Dietary (-)-epicatechin improves hypertension in associataion with modifications in NOX and eNOS vascular expression in a rat model of metabolic sydrome

LITTERIO MC; VAZQUEZ PRIETO MA; ADAMO AM; OTEIZA PI; FRAGA CG; GALLEANO M

Paris

Congreso; 5ème Symposium Nutrition, Biologie de l`Oxigène et Médicine-Paris; 2013

Metabolic syndrome (MS) is defined as a multiplex risk factor for cardiovascular disease (CVD). Flavonoids have shown to be efficient decreasing blood pressure (BP) in human and animal models of MS. The effects of flavonoids on hypertension appear to be mechanistically related to nitric oxide (NO) bioavailability, partially regulated through the activation of nitric oxide synthase (NOS) and/or the inhibition of NADPH oxidase (NOX).
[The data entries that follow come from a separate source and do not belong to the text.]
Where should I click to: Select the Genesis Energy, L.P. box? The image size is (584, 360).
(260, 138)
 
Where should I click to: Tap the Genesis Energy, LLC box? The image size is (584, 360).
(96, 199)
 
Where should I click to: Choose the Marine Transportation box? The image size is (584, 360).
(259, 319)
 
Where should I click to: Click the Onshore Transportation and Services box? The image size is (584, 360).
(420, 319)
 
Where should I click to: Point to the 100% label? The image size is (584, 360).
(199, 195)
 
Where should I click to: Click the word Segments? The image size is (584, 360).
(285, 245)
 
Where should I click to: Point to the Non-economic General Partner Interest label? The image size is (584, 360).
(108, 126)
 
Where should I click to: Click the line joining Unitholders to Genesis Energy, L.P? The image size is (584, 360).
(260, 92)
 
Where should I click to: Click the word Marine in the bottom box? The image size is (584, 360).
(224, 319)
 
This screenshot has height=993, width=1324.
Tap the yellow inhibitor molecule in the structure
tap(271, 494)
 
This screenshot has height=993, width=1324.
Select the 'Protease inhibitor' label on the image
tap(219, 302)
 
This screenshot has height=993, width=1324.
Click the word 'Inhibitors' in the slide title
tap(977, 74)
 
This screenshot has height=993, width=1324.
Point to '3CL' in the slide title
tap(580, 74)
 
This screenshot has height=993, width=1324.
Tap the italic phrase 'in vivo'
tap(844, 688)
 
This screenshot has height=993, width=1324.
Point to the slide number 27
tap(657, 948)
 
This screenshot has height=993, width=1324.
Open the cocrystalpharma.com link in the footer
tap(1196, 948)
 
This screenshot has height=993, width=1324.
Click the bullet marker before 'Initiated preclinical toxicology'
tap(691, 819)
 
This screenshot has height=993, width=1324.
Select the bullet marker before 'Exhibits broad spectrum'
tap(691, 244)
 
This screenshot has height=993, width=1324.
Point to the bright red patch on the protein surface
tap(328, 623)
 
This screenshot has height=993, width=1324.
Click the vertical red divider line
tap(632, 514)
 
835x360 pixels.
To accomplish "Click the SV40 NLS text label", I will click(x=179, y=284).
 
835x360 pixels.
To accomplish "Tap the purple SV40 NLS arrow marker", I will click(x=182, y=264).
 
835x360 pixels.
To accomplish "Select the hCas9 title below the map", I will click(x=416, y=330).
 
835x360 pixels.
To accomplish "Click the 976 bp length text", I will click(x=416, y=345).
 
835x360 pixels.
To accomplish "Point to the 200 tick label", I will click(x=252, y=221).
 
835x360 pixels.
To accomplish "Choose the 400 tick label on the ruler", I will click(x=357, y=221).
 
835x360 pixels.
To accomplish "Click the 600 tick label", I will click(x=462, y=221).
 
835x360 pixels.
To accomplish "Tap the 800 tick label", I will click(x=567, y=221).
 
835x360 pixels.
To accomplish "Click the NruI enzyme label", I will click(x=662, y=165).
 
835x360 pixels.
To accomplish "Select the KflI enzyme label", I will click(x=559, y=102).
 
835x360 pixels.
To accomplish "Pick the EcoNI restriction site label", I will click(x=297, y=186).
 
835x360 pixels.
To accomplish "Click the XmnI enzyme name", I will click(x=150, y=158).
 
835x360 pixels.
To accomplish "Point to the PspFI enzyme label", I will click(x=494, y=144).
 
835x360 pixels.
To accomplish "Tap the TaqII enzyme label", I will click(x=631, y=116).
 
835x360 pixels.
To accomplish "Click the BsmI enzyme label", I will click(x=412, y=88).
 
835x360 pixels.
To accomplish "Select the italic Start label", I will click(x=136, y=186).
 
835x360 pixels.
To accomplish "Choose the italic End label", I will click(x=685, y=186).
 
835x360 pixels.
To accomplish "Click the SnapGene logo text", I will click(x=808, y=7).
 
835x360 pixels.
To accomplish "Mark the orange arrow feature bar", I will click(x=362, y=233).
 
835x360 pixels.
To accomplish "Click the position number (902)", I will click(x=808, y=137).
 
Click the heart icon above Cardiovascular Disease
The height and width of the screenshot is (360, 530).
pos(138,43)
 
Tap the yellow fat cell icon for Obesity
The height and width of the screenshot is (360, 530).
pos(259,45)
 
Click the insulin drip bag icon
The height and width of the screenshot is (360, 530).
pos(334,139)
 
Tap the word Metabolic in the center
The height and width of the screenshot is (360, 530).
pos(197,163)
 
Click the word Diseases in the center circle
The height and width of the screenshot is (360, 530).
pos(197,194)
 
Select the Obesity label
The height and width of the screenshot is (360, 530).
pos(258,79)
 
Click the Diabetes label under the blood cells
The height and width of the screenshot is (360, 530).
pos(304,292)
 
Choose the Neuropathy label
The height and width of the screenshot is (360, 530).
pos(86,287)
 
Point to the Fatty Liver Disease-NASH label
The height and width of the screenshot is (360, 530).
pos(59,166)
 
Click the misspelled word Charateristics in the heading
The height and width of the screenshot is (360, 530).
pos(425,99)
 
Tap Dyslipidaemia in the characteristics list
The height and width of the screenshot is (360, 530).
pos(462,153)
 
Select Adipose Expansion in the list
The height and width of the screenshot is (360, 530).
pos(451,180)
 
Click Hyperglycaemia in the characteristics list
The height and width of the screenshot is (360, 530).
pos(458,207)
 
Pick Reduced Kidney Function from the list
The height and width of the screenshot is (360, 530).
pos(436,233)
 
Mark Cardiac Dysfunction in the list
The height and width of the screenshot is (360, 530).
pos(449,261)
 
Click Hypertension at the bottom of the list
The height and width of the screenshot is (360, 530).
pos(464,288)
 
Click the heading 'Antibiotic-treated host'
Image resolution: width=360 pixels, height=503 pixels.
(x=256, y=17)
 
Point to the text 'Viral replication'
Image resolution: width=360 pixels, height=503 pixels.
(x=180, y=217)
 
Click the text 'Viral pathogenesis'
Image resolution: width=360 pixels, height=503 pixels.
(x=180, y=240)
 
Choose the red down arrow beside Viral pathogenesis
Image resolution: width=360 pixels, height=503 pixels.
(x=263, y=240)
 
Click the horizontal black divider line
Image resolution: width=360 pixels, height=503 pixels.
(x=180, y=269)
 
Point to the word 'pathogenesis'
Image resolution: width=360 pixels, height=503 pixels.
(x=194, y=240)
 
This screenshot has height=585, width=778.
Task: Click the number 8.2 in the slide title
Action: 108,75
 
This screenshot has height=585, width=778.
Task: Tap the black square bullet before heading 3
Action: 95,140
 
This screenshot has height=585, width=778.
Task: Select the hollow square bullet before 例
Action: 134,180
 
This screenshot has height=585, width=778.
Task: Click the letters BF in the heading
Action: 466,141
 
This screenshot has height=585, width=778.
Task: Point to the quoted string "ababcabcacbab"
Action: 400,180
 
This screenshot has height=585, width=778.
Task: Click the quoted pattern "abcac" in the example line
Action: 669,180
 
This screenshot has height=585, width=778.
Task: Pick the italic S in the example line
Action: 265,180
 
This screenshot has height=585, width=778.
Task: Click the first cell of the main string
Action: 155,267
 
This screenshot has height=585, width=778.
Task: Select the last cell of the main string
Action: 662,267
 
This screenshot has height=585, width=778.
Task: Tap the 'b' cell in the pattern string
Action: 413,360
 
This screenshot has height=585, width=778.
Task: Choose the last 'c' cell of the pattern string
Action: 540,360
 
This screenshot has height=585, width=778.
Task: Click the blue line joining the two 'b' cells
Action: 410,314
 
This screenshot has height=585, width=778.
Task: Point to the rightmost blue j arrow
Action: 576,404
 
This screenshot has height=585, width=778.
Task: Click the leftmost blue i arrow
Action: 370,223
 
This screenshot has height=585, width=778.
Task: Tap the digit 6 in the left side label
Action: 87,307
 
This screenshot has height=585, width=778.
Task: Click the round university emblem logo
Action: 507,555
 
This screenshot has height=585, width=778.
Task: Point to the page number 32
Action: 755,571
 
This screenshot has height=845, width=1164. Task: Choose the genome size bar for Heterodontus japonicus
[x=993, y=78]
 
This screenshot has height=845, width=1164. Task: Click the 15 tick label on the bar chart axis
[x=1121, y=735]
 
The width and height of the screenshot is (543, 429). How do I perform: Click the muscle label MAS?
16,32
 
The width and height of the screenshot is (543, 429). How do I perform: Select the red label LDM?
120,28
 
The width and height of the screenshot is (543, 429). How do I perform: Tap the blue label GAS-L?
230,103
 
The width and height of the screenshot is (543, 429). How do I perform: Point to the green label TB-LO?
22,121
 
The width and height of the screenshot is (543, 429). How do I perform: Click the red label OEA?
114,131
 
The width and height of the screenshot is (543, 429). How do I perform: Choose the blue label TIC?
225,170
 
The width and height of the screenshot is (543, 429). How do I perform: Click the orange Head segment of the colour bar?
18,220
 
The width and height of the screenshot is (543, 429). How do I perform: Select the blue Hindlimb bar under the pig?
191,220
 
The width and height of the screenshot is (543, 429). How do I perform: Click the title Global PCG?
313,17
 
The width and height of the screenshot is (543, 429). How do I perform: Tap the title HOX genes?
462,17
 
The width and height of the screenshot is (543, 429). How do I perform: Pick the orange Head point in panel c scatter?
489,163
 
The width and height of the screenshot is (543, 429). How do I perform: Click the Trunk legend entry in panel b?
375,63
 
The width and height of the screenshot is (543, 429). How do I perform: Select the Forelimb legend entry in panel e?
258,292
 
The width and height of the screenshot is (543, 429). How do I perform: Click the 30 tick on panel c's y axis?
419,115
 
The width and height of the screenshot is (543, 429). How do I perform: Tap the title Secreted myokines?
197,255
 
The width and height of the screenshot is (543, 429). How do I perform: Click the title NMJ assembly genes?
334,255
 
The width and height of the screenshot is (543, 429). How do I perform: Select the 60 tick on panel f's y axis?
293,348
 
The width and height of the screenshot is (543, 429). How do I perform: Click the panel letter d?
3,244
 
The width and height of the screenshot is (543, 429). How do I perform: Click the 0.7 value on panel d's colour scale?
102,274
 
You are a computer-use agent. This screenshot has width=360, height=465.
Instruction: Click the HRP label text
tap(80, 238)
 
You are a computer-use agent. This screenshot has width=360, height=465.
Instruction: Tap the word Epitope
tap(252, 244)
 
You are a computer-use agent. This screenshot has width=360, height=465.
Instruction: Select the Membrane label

The aim of this work was to evaluate the antihypertensive effect of dietary (-)-epicatechin (EC), a relevant component of cocoa, in fructose-fed rats, a model of MS. Male Sprague-Dawley rats were divided into 3 groups and administered during 8 weeks with fructose in the drinking water (10% w/v) in the absence or the presence of EC supplementation in the diet (20 mg/Kg BW/day) as follows: Control group (C), Fructose group (F) and Fructose + EC group (FEC) according to the beverage and diet provided. BP was measured by tail-cuff plethysmography at the end of the experimental period. F group showed a singnificant increase in BP, which was completely avoided by the presence of EC in the diet. Superoxide anion role was examined through the expression of p47phox (NOX subunit) by western blot in aorta homogenates. F group showed a 2.1-fold increase in p47phox expression, respect to C and FEC groups. Additionally, the localization of this protein across the aortic wall was evaluated by immunohistochemistry and the modifications in p47phox were produced essentially in the intima and adventitia layers. F group showed a significantly increased fluorescent signal for p47phox respect to C group, and this enhancement was absent in FEC group. NOX4 and p22phox (NOX subunits) expressions in aorta were also significantly augmented by fructose overload, respect to C and FEC groups. In addition, expression of endothelial NOS (eNOS) in aorta homogenates was measured by western blot. Results showed a higher eNOS expression in F group respect to C and FEC groups, and this eNOS over expression could be explained as a compensatory mechanism for the diminished NO availability generated by an excessive superoxide anion production in this model. As a conclusion, the increase in BP associated with fructose overload treatment was not present in FEC group. This effect could be related to the attenuation in superoxide anion production through the inhibition of NOX expression and consequent increasing NO bioavailability.